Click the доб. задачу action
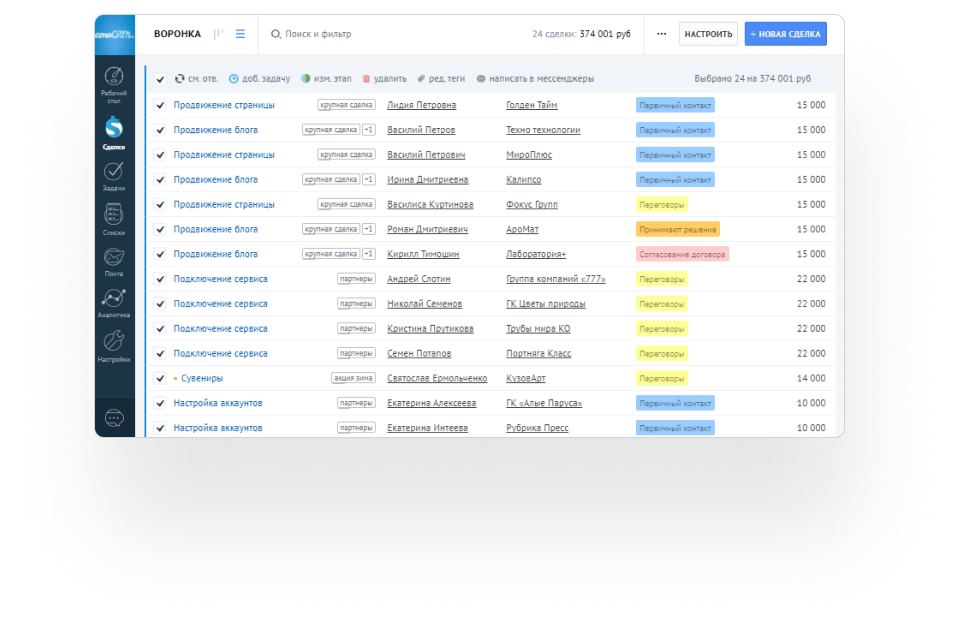This screenshot has width=959, height=632. click(x=259, y=78)
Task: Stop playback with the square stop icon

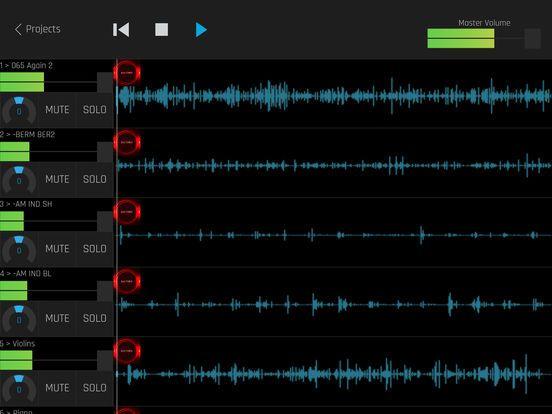Action: click(162, 30)
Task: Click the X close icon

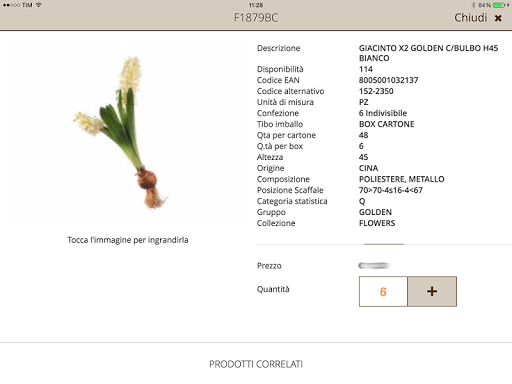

▶ _Task prompt_: The answer should consist only of the lines from the one with "Task: Stop playback with the square stop icon" through the last line of the material above, copied exactly, with no pictures.

▶ _Written response_:
Task: Stop playback with the square stop icon

Action: click(162, 30)
Task: Click the X close icon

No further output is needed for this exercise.